In the data below, find every line that contains the string "pyautogui" and copy each of those lines in full. Matching is case-sensitive.

(Data records)

##########

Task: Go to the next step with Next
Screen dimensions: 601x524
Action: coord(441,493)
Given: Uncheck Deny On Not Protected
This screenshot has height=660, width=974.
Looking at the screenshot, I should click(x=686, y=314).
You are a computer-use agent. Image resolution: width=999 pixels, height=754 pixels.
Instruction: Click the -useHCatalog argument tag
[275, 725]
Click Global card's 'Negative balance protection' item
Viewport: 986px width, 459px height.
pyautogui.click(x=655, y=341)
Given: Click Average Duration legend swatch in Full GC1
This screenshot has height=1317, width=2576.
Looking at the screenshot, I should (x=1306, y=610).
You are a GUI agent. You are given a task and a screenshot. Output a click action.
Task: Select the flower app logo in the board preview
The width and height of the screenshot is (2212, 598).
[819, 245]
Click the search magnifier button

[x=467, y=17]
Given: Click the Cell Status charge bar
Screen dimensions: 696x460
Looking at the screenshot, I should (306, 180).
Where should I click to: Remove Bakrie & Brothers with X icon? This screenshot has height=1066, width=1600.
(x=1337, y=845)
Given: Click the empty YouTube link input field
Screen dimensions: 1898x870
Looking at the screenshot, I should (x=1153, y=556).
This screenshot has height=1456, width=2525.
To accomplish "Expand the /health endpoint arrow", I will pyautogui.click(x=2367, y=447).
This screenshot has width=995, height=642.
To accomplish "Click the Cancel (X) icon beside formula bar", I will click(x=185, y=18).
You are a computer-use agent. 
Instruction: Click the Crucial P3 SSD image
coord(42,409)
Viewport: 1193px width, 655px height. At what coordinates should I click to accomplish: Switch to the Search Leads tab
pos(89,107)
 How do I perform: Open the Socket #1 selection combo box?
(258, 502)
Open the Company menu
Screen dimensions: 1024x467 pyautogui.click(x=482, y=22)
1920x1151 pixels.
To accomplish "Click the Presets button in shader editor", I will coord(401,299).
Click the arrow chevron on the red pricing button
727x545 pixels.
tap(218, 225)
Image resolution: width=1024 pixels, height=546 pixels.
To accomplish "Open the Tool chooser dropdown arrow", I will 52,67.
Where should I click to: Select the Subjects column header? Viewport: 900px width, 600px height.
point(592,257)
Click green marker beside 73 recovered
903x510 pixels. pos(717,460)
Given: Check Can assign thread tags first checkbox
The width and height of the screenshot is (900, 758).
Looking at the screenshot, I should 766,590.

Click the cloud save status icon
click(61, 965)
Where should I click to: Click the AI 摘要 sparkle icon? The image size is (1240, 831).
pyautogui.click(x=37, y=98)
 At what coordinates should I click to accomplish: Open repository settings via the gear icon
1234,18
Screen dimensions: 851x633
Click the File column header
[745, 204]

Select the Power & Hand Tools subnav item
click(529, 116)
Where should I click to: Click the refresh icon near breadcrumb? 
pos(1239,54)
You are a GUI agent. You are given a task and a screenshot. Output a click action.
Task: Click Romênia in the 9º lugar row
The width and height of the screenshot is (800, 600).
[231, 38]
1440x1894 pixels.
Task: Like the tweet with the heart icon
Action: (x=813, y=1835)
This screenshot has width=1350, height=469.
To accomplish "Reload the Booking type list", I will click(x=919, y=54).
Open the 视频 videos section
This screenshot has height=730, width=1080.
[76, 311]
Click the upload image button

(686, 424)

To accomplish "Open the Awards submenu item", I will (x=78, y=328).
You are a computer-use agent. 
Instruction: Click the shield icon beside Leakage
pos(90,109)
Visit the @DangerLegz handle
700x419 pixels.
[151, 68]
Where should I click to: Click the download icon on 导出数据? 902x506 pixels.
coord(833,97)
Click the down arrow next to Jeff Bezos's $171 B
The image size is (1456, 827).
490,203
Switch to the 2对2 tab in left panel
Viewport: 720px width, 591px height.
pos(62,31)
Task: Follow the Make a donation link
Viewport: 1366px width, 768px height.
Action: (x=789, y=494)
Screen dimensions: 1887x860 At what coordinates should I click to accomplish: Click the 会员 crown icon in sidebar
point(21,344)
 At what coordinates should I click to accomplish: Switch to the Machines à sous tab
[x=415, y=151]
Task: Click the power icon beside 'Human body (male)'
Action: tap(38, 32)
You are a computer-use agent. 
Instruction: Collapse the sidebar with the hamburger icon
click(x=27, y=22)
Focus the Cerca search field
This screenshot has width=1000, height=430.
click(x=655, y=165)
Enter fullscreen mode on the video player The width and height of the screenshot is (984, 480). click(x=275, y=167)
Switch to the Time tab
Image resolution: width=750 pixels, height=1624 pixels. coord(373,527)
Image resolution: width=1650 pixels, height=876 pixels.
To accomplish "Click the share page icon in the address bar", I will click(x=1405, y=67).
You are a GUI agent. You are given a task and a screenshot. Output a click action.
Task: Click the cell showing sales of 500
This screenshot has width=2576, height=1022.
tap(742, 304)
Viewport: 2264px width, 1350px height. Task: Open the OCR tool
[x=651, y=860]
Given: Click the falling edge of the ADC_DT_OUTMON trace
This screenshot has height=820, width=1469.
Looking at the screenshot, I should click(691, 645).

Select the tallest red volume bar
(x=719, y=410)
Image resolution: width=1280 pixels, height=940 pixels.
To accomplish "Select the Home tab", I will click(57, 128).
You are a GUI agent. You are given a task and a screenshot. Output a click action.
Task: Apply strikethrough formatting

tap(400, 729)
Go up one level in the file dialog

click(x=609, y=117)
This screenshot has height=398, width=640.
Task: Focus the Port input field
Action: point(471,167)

##########

- FULL RESPONSE:
pyautogui.click(x=655, y=341)
To accomplish "Expand the /health endpoint arrow", I will pyautogui.click(x=2367, y=447).
Screen dimensions: 1024x467 pyautogui.click(x=482, y=22)
pyautogui.click(x=37, y=98)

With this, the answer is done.